I agree, Holly. While I can see things carefully controlled AI can help with, like a doctor using a from of AI to take notes so they can be more centered on the patient in the moment followed by carefully editing the the notes, I never use AI to write my podcast episodes or things like personal emails. For my episodes, I am worried that using AI to help in writing them in any way could eventually harm my copyright rights. And for all my faults as a writer, my emails, I think, still need to be as close to a personal expression from me as possible.

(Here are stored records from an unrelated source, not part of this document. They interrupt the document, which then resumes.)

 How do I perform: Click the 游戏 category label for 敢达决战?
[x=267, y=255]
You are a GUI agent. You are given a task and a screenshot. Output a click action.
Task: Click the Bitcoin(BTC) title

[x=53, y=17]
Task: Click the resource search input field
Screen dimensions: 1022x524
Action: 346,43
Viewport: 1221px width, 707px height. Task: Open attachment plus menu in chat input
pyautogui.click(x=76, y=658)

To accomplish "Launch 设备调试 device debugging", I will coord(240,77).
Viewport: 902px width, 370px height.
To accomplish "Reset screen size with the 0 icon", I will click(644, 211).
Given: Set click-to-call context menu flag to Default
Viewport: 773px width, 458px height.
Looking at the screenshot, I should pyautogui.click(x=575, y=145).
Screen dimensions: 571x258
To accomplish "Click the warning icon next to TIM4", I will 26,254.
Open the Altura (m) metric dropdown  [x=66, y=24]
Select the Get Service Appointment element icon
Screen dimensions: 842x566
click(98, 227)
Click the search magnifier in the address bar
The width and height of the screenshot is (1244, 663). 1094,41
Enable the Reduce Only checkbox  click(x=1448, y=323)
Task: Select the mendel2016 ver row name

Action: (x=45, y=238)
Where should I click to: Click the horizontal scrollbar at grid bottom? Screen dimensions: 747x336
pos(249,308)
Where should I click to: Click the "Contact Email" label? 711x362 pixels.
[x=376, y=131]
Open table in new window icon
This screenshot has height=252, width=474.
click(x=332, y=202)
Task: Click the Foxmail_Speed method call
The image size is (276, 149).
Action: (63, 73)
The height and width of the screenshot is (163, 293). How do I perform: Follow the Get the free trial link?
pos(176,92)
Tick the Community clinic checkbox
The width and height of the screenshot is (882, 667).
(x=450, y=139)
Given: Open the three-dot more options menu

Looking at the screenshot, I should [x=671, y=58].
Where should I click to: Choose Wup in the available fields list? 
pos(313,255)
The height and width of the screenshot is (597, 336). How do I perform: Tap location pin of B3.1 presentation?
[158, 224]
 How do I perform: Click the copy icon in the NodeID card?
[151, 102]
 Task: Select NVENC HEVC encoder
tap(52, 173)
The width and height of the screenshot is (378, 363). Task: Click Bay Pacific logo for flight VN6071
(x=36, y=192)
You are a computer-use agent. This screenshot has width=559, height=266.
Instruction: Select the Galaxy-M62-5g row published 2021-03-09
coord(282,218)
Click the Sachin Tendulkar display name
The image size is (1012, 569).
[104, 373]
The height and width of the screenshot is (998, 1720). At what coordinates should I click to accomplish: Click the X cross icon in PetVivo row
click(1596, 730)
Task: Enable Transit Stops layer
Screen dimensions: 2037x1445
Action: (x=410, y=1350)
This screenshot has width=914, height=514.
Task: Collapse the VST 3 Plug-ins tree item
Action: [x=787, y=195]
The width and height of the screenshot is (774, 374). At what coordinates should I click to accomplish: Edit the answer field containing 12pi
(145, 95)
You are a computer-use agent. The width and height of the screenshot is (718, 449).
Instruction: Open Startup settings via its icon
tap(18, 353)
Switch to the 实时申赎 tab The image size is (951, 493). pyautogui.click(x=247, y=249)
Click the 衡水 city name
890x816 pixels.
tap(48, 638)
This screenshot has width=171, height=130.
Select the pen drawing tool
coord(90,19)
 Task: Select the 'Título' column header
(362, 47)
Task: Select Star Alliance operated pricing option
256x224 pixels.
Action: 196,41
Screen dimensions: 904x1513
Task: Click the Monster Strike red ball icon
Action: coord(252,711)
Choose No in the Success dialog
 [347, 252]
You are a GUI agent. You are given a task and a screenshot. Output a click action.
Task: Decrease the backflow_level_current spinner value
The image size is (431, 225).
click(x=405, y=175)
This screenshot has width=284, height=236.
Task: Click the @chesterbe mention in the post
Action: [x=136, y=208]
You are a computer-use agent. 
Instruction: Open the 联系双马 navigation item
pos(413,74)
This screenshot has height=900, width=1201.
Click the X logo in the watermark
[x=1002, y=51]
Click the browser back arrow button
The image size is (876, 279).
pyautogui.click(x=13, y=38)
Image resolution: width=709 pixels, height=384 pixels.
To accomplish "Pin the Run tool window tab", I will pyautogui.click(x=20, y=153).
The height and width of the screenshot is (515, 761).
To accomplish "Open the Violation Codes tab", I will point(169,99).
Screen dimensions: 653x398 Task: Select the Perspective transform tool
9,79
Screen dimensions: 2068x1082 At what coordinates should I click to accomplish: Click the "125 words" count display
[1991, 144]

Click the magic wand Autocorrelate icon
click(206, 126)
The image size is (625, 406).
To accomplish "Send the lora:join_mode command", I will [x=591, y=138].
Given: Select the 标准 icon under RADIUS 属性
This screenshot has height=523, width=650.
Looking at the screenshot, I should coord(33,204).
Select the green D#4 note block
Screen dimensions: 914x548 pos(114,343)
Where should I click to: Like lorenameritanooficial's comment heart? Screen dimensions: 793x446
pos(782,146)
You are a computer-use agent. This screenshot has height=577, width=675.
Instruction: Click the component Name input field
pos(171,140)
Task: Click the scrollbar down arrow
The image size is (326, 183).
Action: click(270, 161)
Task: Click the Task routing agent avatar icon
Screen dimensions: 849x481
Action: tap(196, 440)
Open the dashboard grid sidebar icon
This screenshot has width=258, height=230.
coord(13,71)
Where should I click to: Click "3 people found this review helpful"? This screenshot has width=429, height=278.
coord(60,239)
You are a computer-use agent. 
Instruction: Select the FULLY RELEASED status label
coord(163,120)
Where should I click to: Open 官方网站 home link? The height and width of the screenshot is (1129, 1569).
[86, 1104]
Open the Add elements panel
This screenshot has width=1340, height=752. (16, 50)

We have to wake up to this "progressive' for of personal and societal decline.
Progress is a double edged sword, and while I would never want you or my mother to have had to labor without hearing aides, I certainly would have advocated for a world where social media and maybe even email would have never existed. They are all stepping stones of one another and leading us no where good.
I often ask people do they remember a time when they could recite 20 or 30 phone numbers from memory compete with details about the person who's number it is and you can see the generational split, between those who were born before the cell phone and those born into it. The former group has that past experience, the later has no concept.
Researching and watching daily, the cognitive decline of my mom, has truly awakened me to your last point - as important as maintaining a fit and strong body is, it is just as important, if not more to do the same for your mind. They go hand in hand, but you can function and survive from a wheel chair or bed (no ideal at all), but when you lose your cognition, there is little a healthy body will be able to do for you, in remembering who or where you are.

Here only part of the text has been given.